Her first thought was that he looked tired—far more tired than she had seen him looking before, and instinctively she reached out to touch him, withdrawing her hand as though it had been stung as she realised what she was doing.

‘You look tired.’ The words left her lips before she could stop them.

‘I could do with a shower...it’s no pleasure travelling at the moment—especially in a taxi without air conditioning.’ He bent down and picked up the overnight case he had put on the floor. ‘I’ll go up and get changed.’

‘Would you like a drink or something to eat?’

Jon paused at the foot of the stairs and shook his head. ‘No...I ate before I left.’ He took off his glasses and rubbed his eyes. Something he normally only did either when he was tired or when something was bothering him. Her love for him tugged at Sophy’s heart. She wanted to go up to him and wrap her arms round him but instinctively she was frightened of being rebuffed.

On Saturday afternoon Sophy made her weekly telephone call to her mother, something which was more a duty than a pleasure, especially when her mother still continued to make slightly disparaging references to Jon. For once though, she seemed uninterested in the subject of her son-in-law, rushing to tell Sophy the moment they had exchanged ‘hellos’.

‘The most shocking thing has happened—I can hardly believe it. Felicity has left Chris. Poor boy, he is absolutely devastated. He adored her, you know...spoilt her really. Of course I’ve done my best to comfort him. Girls do funny things when they’re in her condition but even so...’

Sophy listened while her mother poured out a good deal more in the same vein, inwardly thoroughly bored with the whole subject of Chris.

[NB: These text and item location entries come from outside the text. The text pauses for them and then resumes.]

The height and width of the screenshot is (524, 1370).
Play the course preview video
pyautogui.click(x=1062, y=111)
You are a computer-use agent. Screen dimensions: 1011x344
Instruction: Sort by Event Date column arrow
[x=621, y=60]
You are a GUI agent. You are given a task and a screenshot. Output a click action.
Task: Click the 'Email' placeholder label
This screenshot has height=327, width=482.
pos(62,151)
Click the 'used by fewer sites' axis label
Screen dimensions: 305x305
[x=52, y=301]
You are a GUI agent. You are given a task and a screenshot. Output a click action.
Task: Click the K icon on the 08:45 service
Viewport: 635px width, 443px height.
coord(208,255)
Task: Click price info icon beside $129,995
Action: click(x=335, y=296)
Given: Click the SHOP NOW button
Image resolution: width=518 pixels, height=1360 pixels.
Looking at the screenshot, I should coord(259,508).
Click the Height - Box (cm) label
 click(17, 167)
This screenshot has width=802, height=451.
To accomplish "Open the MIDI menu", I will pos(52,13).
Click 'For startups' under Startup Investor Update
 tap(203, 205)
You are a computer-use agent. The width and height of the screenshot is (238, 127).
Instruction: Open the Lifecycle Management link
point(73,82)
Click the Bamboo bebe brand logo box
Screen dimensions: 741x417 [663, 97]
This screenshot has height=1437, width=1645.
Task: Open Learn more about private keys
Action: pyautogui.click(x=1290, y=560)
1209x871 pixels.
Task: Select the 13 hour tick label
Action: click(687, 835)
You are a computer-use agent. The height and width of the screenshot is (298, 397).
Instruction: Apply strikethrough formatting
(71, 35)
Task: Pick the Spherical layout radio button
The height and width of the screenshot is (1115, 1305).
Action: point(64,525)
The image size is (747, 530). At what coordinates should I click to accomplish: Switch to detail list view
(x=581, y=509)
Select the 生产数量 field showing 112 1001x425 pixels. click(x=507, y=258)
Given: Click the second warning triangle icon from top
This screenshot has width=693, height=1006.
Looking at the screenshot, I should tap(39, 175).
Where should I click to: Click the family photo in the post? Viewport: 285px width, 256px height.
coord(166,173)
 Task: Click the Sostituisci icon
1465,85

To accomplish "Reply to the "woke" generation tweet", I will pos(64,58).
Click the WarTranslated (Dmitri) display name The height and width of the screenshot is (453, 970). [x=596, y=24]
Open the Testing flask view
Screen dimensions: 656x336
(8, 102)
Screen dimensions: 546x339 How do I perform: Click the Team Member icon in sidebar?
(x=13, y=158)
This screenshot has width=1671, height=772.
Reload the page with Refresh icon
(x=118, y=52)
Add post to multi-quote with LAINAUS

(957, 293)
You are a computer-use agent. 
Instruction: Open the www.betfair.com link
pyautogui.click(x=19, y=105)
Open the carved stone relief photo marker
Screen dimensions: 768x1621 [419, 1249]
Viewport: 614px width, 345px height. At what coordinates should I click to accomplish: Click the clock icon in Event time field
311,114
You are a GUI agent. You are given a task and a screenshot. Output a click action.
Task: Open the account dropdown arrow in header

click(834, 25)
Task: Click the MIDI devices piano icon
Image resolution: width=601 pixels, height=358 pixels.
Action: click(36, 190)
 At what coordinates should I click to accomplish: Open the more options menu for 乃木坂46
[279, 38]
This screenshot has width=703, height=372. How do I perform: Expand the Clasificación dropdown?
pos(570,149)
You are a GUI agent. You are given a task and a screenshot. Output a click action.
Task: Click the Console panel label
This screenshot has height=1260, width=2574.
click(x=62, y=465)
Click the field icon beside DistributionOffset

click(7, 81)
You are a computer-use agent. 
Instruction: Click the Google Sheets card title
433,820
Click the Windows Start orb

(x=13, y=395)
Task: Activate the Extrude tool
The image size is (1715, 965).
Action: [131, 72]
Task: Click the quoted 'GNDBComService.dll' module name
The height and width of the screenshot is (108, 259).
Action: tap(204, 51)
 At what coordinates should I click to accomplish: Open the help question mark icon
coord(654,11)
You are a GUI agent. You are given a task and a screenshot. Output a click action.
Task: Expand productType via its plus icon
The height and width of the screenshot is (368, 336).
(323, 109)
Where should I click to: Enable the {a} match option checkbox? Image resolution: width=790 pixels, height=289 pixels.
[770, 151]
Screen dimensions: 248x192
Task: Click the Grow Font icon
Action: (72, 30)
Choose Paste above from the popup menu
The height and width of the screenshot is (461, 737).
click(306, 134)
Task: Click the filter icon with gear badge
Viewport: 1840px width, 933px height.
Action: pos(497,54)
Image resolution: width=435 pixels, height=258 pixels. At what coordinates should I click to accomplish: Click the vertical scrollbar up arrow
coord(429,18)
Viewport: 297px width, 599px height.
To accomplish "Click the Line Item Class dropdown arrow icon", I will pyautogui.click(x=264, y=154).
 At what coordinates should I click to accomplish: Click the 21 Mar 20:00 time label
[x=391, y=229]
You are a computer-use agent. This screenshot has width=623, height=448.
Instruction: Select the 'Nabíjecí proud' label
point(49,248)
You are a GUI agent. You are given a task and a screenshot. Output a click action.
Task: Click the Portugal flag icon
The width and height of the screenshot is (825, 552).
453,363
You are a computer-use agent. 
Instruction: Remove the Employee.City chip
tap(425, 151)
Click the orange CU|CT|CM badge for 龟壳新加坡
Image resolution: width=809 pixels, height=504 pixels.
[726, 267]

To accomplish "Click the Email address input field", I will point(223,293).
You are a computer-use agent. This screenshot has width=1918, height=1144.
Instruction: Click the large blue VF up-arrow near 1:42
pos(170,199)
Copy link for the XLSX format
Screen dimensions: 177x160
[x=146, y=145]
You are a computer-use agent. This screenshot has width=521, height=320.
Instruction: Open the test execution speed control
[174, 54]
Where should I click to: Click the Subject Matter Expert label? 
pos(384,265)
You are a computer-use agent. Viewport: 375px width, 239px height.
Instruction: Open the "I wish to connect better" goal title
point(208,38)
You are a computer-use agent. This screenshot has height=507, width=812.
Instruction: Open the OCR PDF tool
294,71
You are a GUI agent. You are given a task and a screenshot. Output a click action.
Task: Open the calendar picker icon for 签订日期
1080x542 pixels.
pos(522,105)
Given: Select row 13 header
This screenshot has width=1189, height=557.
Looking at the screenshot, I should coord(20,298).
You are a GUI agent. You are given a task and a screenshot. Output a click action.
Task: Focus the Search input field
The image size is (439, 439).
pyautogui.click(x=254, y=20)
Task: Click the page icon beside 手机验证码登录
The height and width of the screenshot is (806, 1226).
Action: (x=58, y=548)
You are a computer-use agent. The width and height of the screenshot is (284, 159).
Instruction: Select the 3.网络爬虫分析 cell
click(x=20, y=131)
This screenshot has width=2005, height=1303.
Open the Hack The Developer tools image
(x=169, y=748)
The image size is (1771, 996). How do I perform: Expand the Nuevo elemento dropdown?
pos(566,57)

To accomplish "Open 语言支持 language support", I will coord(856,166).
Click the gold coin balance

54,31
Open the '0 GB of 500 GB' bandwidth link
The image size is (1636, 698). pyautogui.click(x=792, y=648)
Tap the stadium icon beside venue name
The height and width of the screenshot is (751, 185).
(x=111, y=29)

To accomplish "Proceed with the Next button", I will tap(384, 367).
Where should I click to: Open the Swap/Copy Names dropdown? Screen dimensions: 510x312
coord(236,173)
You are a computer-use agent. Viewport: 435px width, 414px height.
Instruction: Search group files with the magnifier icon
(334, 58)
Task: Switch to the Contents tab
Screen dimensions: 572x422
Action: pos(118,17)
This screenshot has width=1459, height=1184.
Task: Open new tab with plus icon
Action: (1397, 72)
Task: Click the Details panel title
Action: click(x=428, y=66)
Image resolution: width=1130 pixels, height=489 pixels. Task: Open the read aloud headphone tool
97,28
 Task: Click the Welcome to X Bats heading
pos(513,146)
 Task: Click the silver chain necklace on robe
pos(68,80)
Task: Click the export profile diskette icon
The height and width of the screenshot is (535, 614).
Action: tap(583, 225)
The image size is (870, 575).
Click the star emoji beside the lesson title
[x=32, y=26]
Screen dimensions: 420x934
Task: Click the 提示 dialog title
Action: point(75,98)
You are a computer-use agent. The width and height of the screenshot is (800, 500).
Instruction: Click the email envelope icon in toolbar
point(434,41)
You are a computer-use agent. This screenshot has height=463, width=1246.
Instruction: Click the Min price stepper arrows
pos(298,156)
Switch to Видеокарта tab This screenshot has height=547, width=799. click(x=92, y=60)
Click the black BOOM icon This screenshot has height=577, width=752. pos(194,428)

‘He may come over and see you,’ she told Sophy just as she was hanging up. ‘I told him you’d be delighted to see him. After all it’s a time like this that he needs his friends.’

‘Mother, I wish you hadn’t.’ Sophy was really angry but there was nothing she could do other than hope that Chris would have the sense to know that her mother was wrong and that Sophy was not likely to welcome him. She had sensed the last time she saw him that he resented the thought that she had found happiness with someone else and she had no wish to play the sympathetic listener to him. Shrugging in mild irritation she went back to her preparations for the meal.

Jon was outside with the children. Soon it would be time to call them in for their tea. She had got them a Walt Disney video to watch while they were having dinner and both of them had promised to be on their best behaviour. Not that they were ever particularly naughty, she thought fondly. Once everything was done she could go upstairs and get ready. Nervous butterflies fluttered in her stomach. She was dreading meeting Jon’s friends and being the object of their curiosity.

* * *

A
FTER
ALL
HER
apprehension about meeting Jon’s friends, Sophy discovered that they were a very pleasant, down to earth couple with whom she instantly felt quite at home. Mary-Beth confided to her over the salmon and cucumber mousse that she sometimes felt she must be the world’s worst cook and that even her ten-year-old daughter could make a better sponge cake than she did herself. ‘And doesn’t she just let me know it,’ she groaned with a smile.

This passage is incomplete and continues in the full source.